City of Ruins
by Kristine Kathryn Rusch
Cover Artist: Dave Seeley
Review by Cathy Green
Pyr Paperback ISBN/ITEM#: 9781616143695
Date: 24 May 2011 List Price $16.00 Amazon US / Amazon UK
City Of Ruins picks up some time after the end of Diving into the Wreck with Boss and her friends and colleagues having relocated to the Nine Planet Alliance outside the Enterran Empire to search for Dignity Vessels and stealth tech with a goal of making sure the Empire isn't the only power exploiting the technology. Boss is now in charge of a sizeable corporate empire that has grown rich off of technology developed from the stealth tech acquired and unlocked by Boss and her crew.
Unlike Boss's adventures in Diving Into The Wreck, in City Of Ruins, Boss and her crew of divers and archaeologists are planet bound on Wyr just outside the city of Vaycehn. She's not happy to be in Vaycehn, disliking the non-recycled air and the gravity and the fact that she's not working with a crew of only her hand-picked divers, but is instead relying on archaeologist who have no concept of the dangers of diving/exploring in space and why Boss insists on the sort of absolute control over her team that she does. Boss's crew has come to Vaycehn because one of her team, Ilona, one of Boss's researchers, thinks that the sort of ground collapses, called death holes by the locals, that Vaycehn periodically experiences indicate that there is a significant amount of stealth tech underground. Boss doesn't think stealth tech can exist on land, but Ilona is convinced it can, since it must have originated on Earth.
Rather than searching a vessel in space, an experience somewhat similar to scuba diving a shipwreck, Boss and her crew are carefully search underground in tunnels, and thus are spelunking instead of scuba diving. Boss insists on the same level of caution as always, and progress is slow. They start from a site where other archaeologists had died, on the assumption that it might have been an encounter with stealth tech that killed them, since most people do not have the genetic markers that let them encounter a stealth tech field without dying. They find a control room full of writing in Old Earth Standard and what appears to be stealth tech.

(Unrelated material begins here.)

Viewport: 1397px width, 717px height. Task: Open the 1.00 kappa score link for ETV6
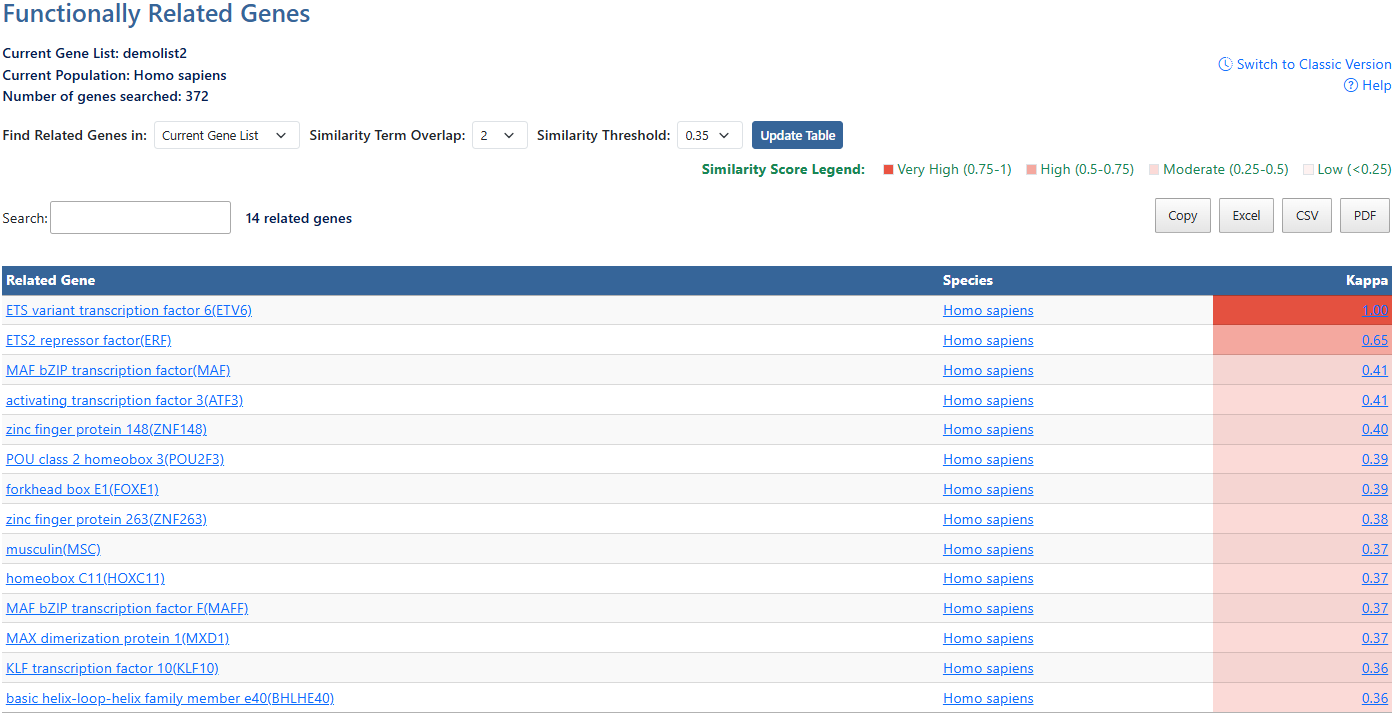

Boss's crew is convinced that they have found a facility for building Dignity Vessels. As they explore their discovery, they unwittingly activate a homing beacon that attracts an actual functioning Dignity Vessel.
This is, of course, the most important, biggest discovery of Boss's life and the two big questions are how to get inside the Vessel and safely explore it, and how to take advantage of their discovery and its tech without the Empire finding out and swooping in and taking it and killing everyone. Given the larger number of characters in the book, there's a great deal more interpersonal interaction than in Diving Into The Wreck, but Rusch keeps Boss's private, prickly personality intact.
Also, unlike in Diving Into The Wreck, where the story was told strictly from Boss's point of view, the introduction of the functioning Dignity Vessel in City Of Ruins means the introduction of the crew of the Dignity Vessel, and quite a few of the chapters are from the viewpoint of the Vessel's Captain. This makes for an interesting first contact story, and a study in the contrasting leadership styles of Coop and Boss. The crew of the Dignity Vessel give City Of Ruins a great deal of its emotional heft, as the crew is separated from the Fleet, trying to find a way home and finds out that they're a great deal further away from the Fleet than should even be possible.
Rusch continues to develop the universe she first created with the novella version of Diving Into The Wreck in Asimov's Science Fiction Magazine, and as with that first novel in the series, part of City Of Ruins also started life as a story in Asimov's.
Once again Rusch has done an excellent job expanding a shorter piece of fiction to novel length, in the case of City Of Ruins, in contrast with Diving Into The Wreck, only one piece of short fiction is incorporated into the novel, so it would be more accurate to say she has done an excellent job incorporating the story into the novel, as opposed to adapting a series of novellas into a novel.
City Of Ruins comes to a dramatic and emotionally satisfying conclusion that massively expands the possibilities for the next installment of Boss's adventures.